Israeli leaders including Prime Minister Benjamin Netanyahu, the late President Shimon Peres, Justice Minister Ayelet Shaked, and Foreign Minister Avigdor Lieberman have all on different occasions, since 2014, expressed their support for Kurdish aspirations to form their state and gain independence from Iraq.
Kheder argues that politically, Kurdistan stands as a bulwark for democracy against political Islam and its fundamentalist manifestations, be it Al-Qaeda or the Islamic State (IS).
Kheder underscores Kurdish forces in Iraq and Syria have been the most efficient US allies in combating the Islamist groups.
“Now, Kurds and Israel are even closer thanks to the Rojava corridor,” Kheder points out. He views Syrian Kurdistan as the future gateway for Kurds to the rest of the world, using the Mediterranean Sea as a launchpad.
Kheder adds a prospective merger between Iraqi and Syrian Kurds, despite prevalent partisan politics on both sides, could bring Kurdistan even closer to Israel both in economic and geographic terms.
He suggests there are many economic opportunities as well which should be explored.
“From a geo-strategic point of view, Kurdistan is a key player thanks to its natural resources, oil, gas, water, and other yet untapped commodities,” Kheder says.
He also mentions how Kurdish oil already travels to Israeli ports via a pipeline through Turkey.
In his translated work, evidently popular in Kurdistan as they have sold tens of thousands of copies of his books, Kheder reveals he aims to break prejudices against Israel and the Jewish people.
Some of the books added to the Kurdish library by Kheder include: Gideon’s Spies: The Secret History of the Mossad by Welsh author Gordon Thomas; The Revolt: Inside Story of the Irgun by the sixth Prime Minister of Israel Menachem Begin; Ben-Gurion: Builder of Israel by the American journalist Robert St. John; and My Life, the autobiography of the first female Prime Minister of Israel, Golda Meir.
“Until now, the information and books on Israel and Jewish history available to Kurds of my generation were written by Arabic, Persian, or Turkish authors,” he reveals.
“They were not positive with regards to the state of Israel.

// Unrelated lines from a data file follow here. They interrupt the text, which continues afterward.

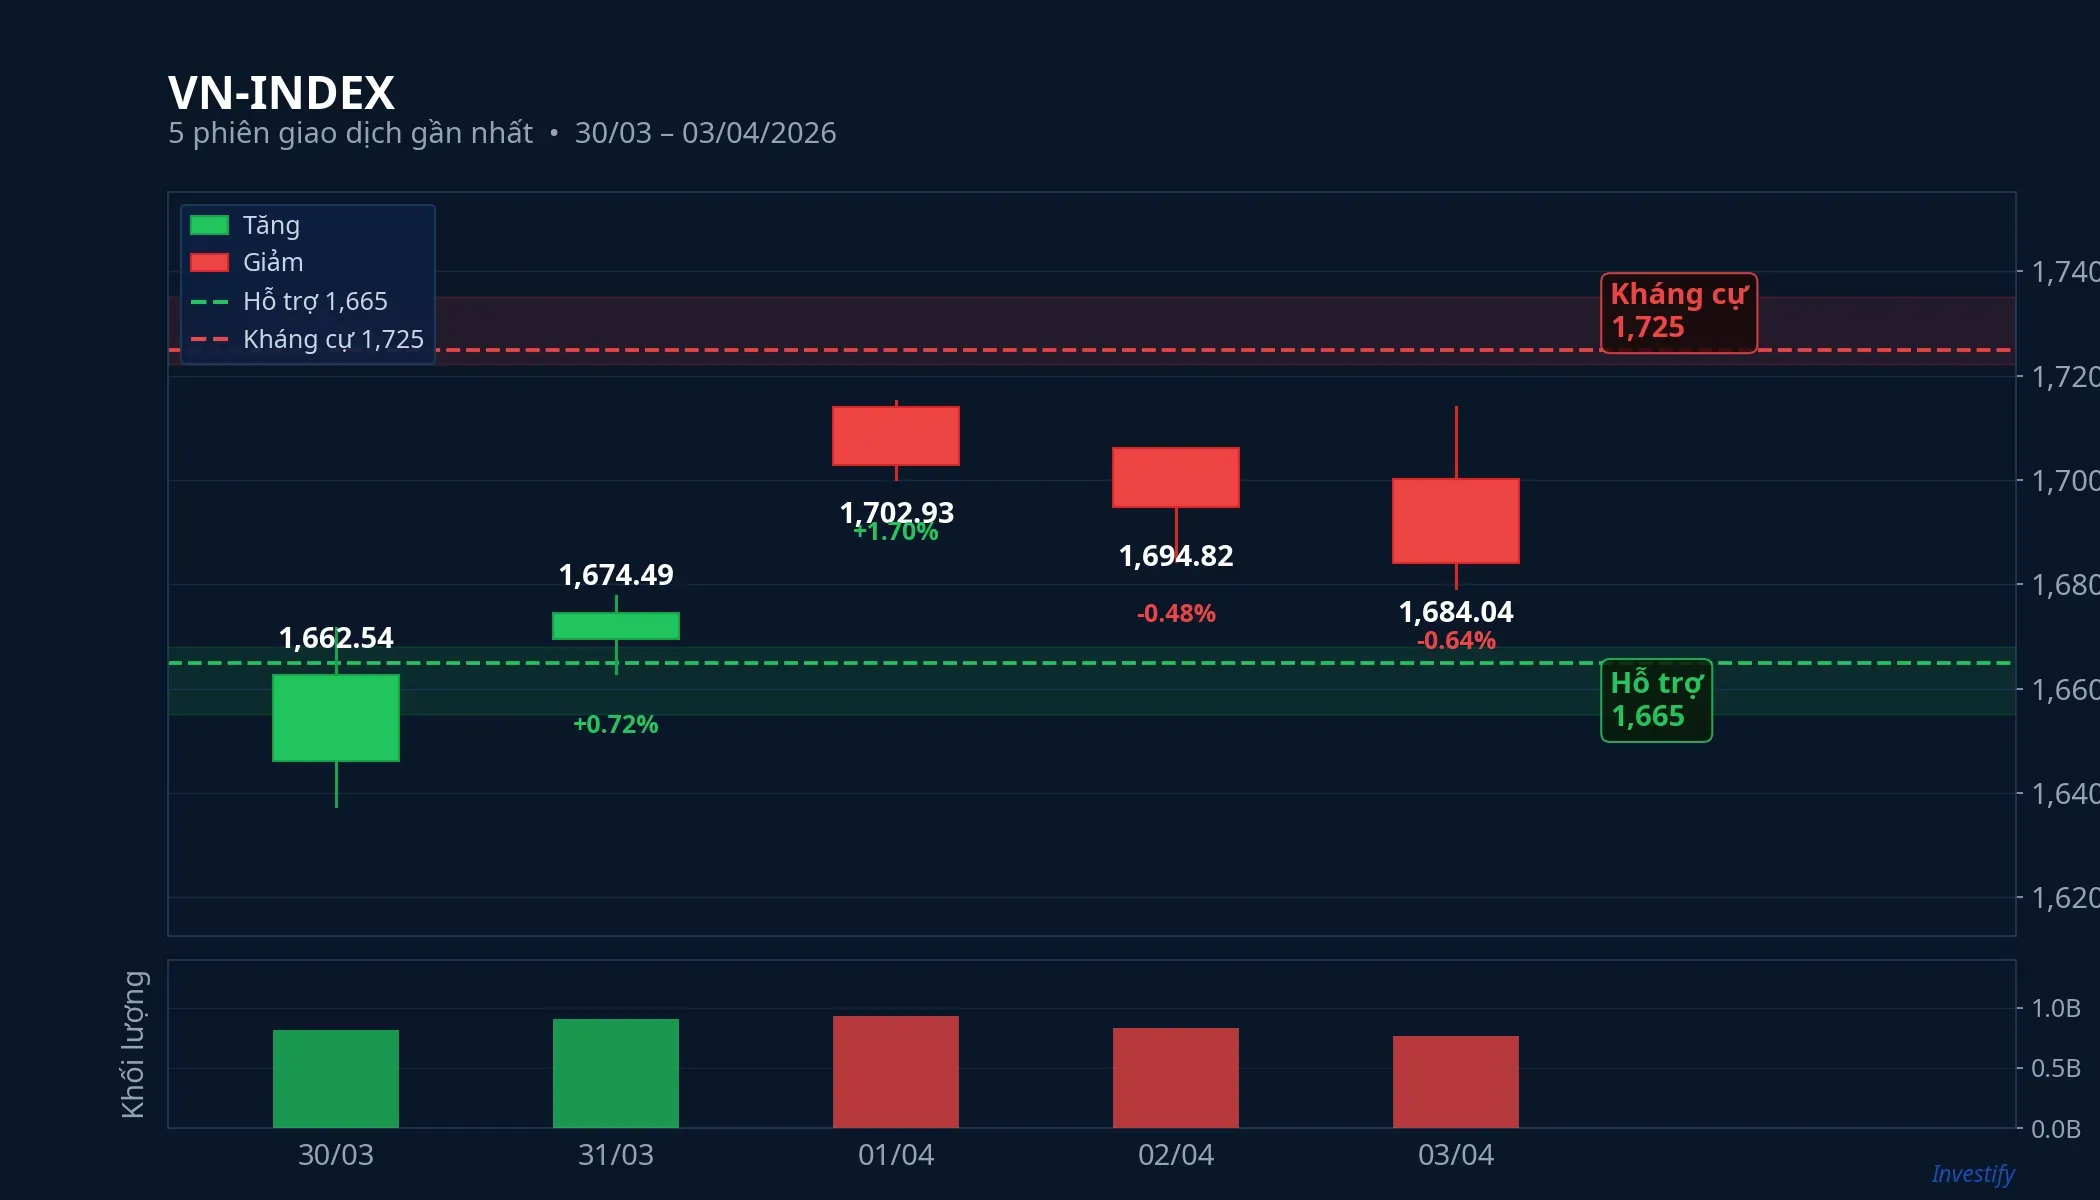Viewport: 2100px width, 1200px height.
Task: Click the 03/04 red volume bar
Action: 1456,1081
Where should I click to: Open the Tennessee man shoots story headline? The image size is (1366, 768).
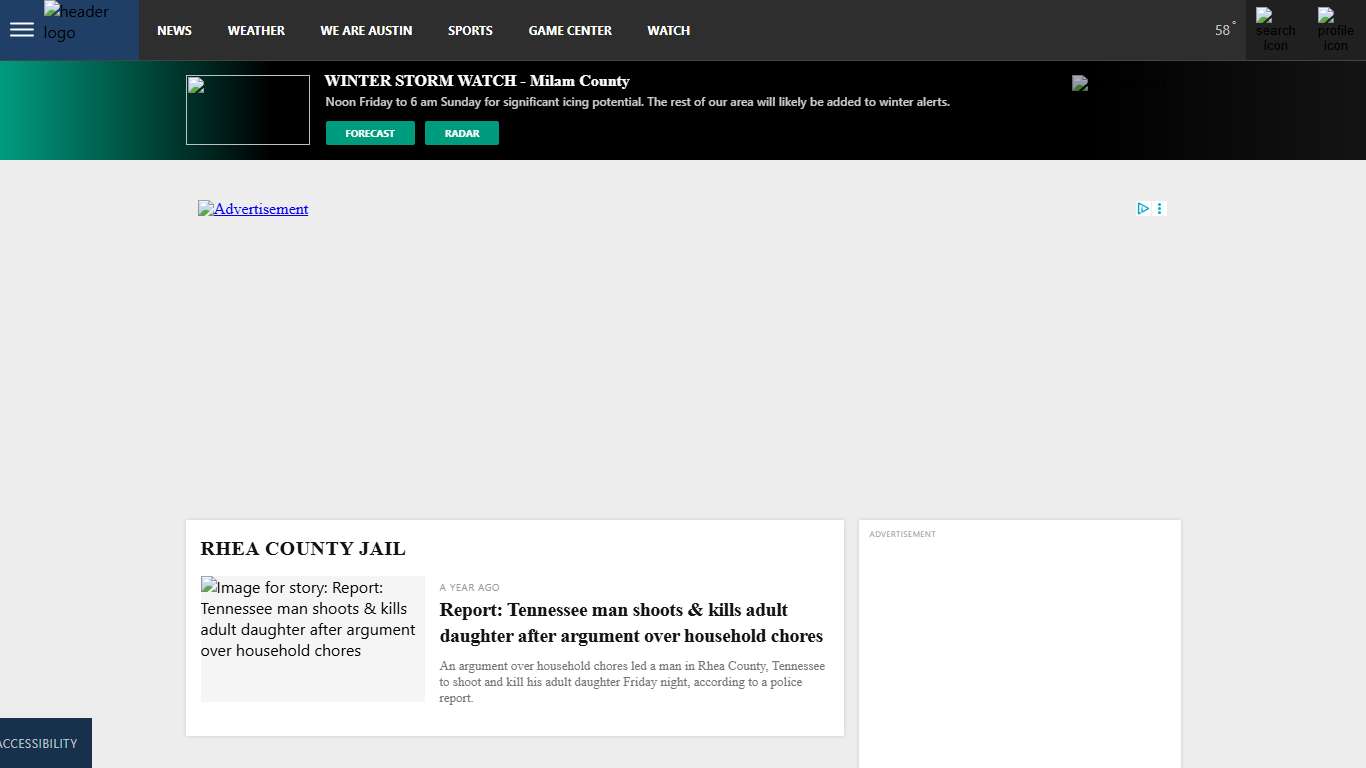pos(631,623)
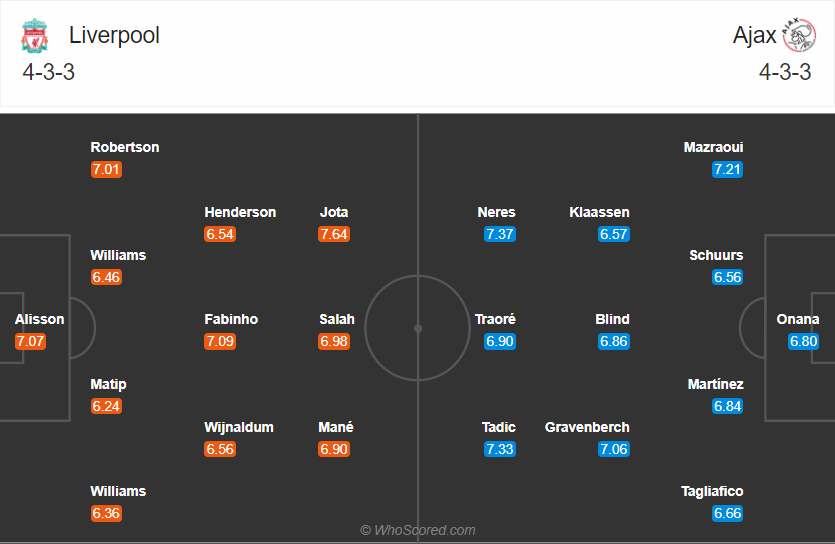Open Salah's player name
Viewport: 835px width, 544px height.
[x=337, y=319]
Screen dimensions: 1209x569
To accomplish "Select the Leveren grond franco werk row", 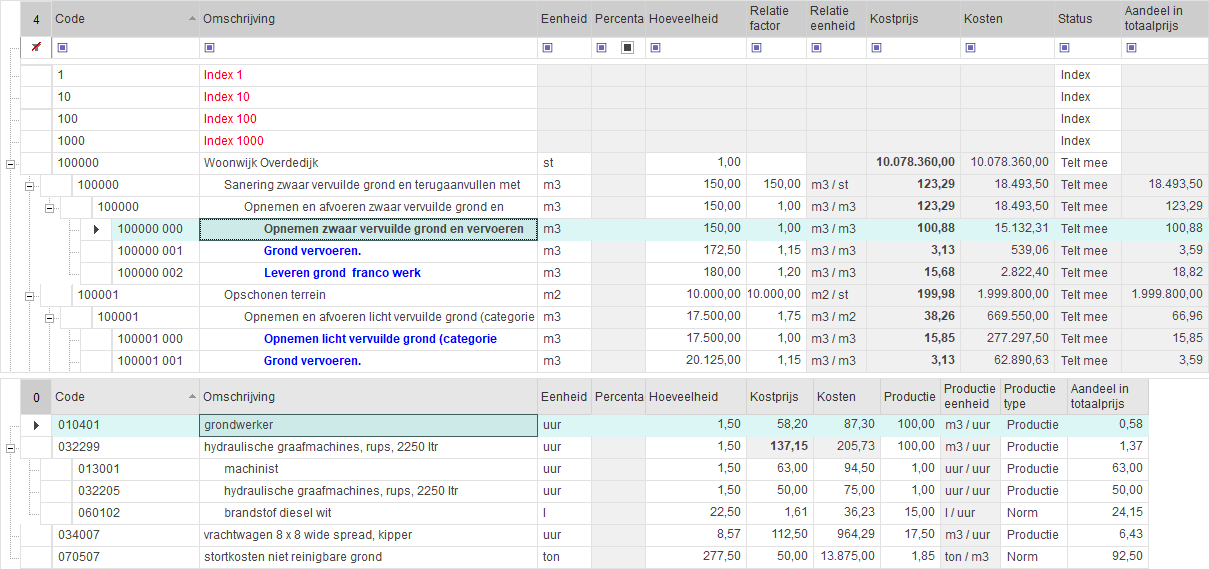I will click(342, 273).
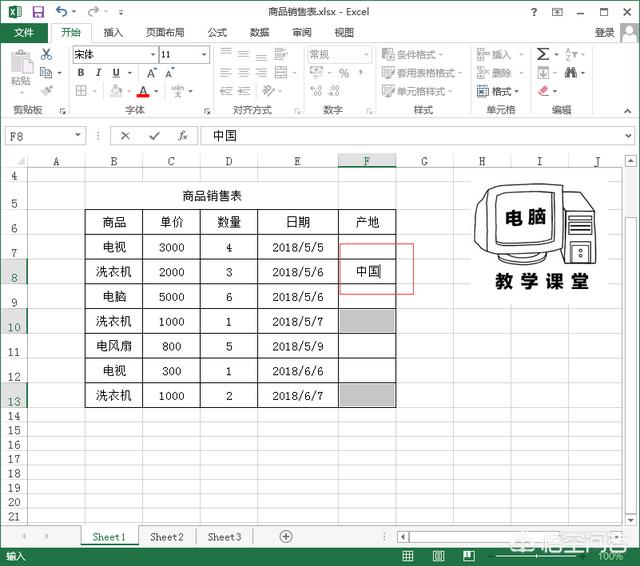
Task: Click the AutoSum sigma icon
Action: (x=543, y=54)
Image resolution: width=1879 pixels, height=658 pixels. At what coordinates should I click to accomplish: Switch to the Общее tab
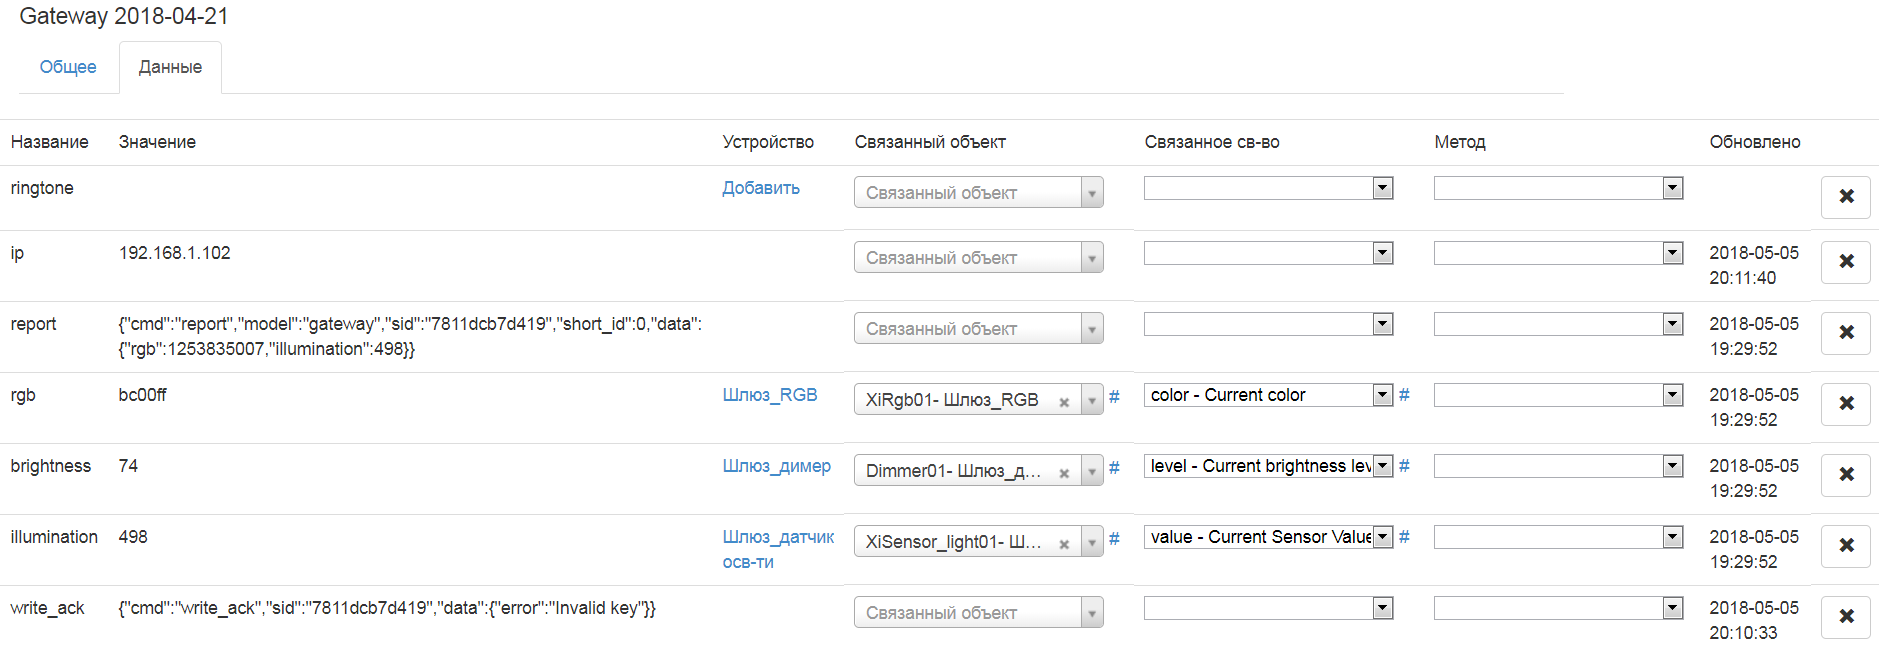coord(68,67)

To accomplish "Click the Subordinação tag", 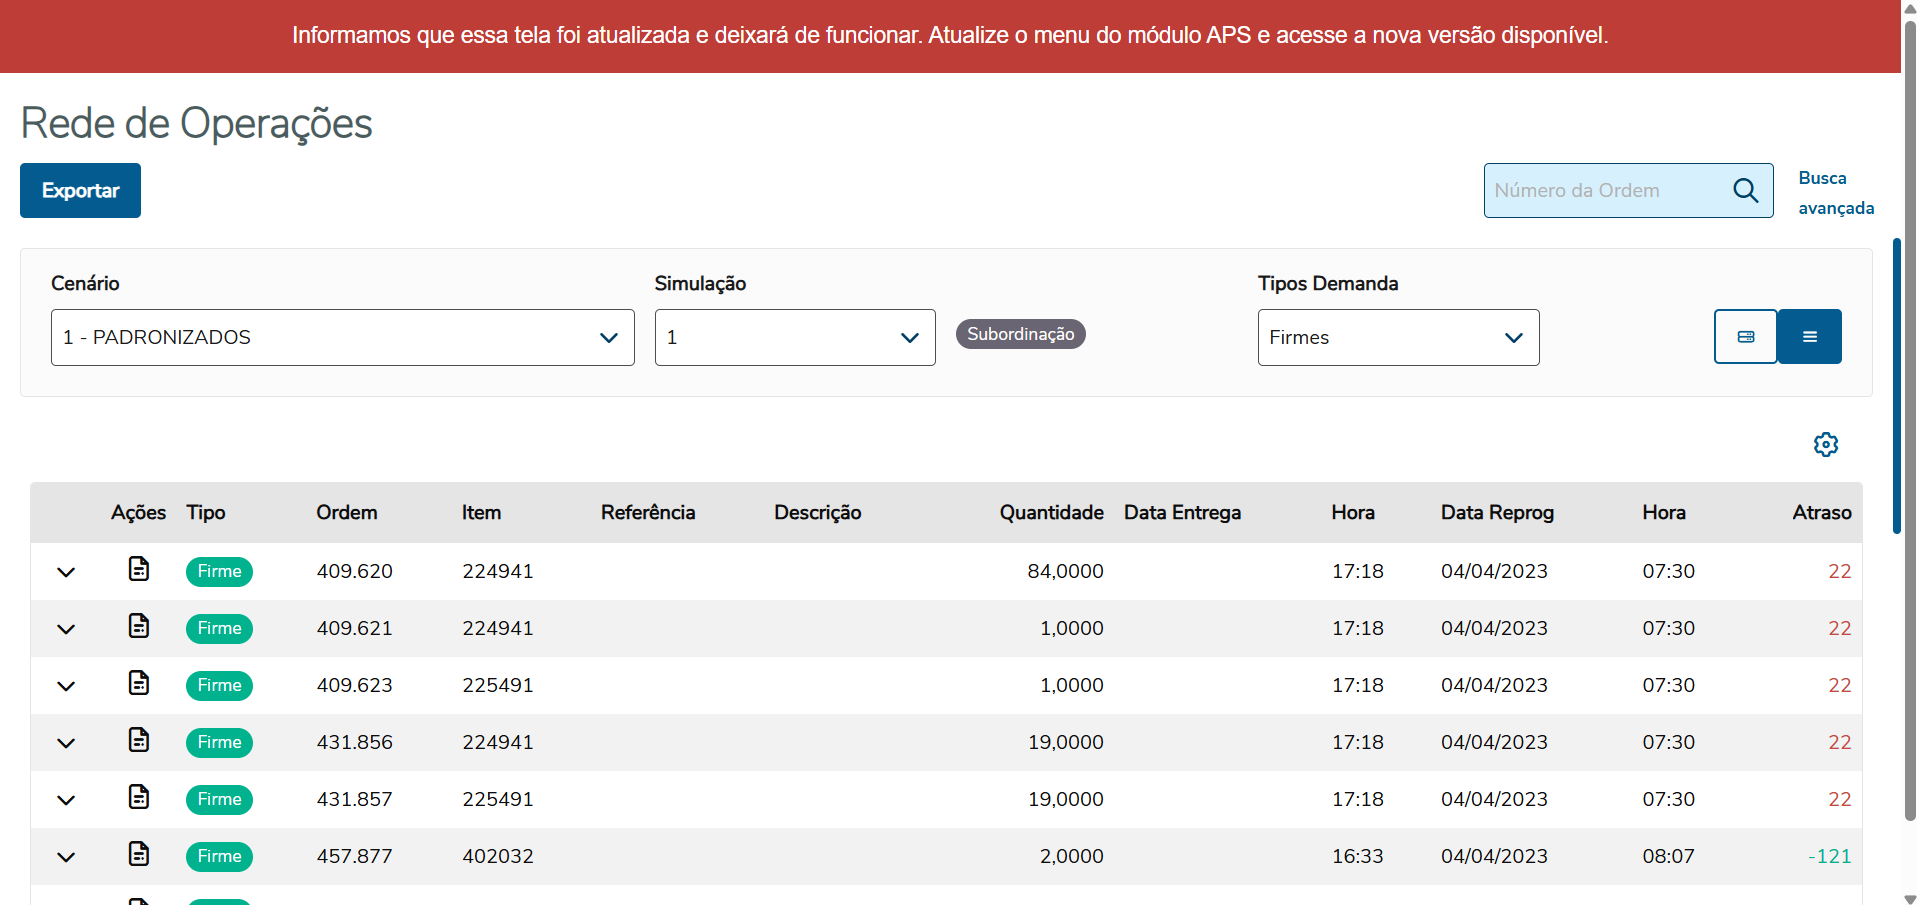I will pos(1020,334).
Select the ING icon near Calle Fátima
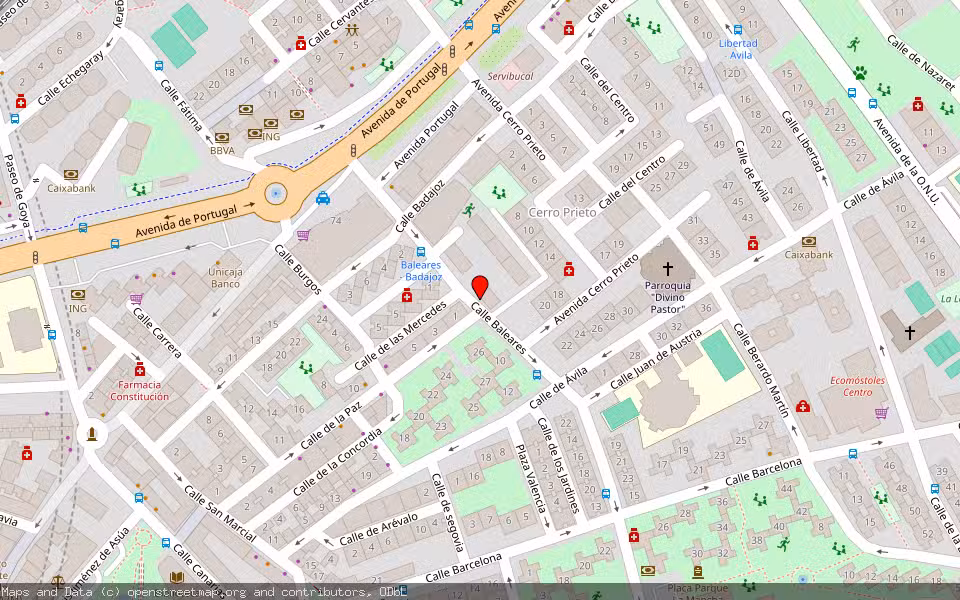Viewport: 960px width, 600px height. click(x=254, y=132)
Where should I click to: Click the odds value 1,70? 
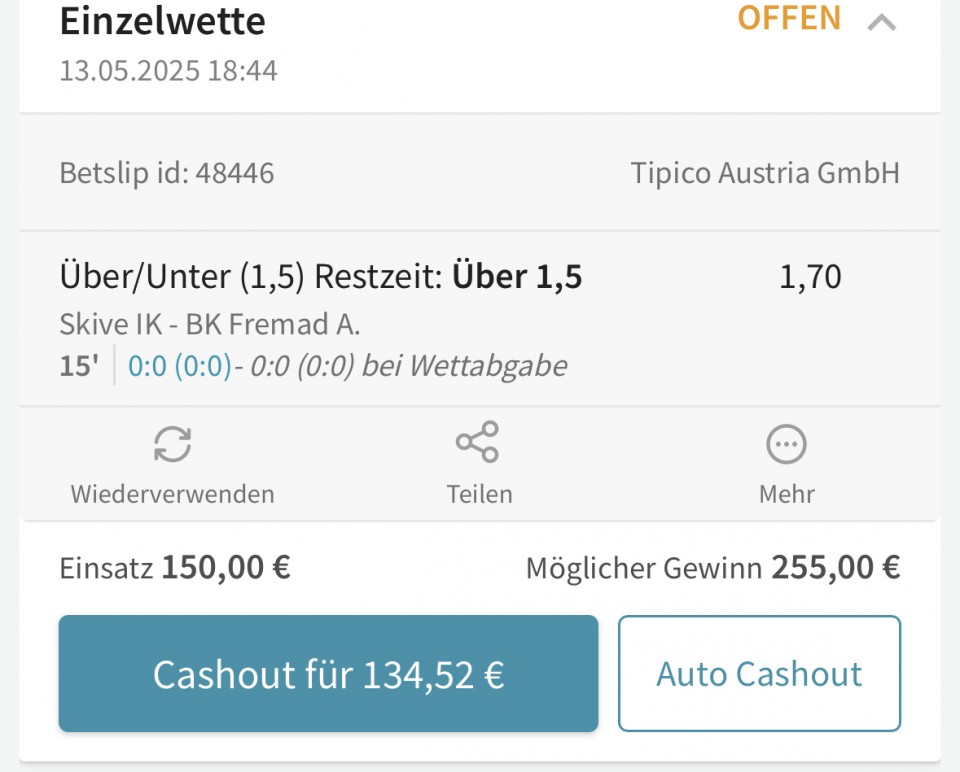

For this reason, I wanted to paint a different picture,” Kheder continues.
“All these publications were anti-Israel. I remember a particular school book in the sixth-grade curriculum during the Ba’ath regime,” Kheder recalls, “which portrayed Jewish people as evildoers and wicked creatures.”
One of the characters introduced during his childhood was Shylock, the greedy, revenge-seeking loan shark in William Shakespeare’s play The Merchant of Venice.
Another was Fagin, the miser and villainous leader of a group of children in Charles Dickens’ novel Oliver Twist, he recalls.
“The goal of the Ba’ath party was to depict Jewish people as hideous, tarnishing their identity in the eyes of students. Unfortunately, we developed this point of view through Arabic books we were given to read,” he states.
Kheder likes to draw comparisons between the Kurds and Jews.
“The Jewish and Kurdish people share many similarities. Jews were dispersed for over 2,000 years. They were denied a place in their ancestral homeland. Their language was eliminated,” Kheder says.
“Wherever [the Jews] were present, they were held in lower esteem as underdogs,” he goes on before mentioning the similar oppression Kurds face in their respective states.
Both Jewish and Kurdish populations were encouraged in their ambitions by promises presented in the Treaty of Sèvres (1920) and Balfour Declaration (1917) respectively by large powers.
However, only the Jewish nation succeeded in creating a state, an achievement Kheder attributes to having a firmer belief in the right to self-determination.
“They rewrote history and the geography of the Middle East forever in 1948,” Kheder stresses.
“What they achieved is nothing short of a miracle. Kurds should follow this example. There are many lessons to be learned,” he concludes.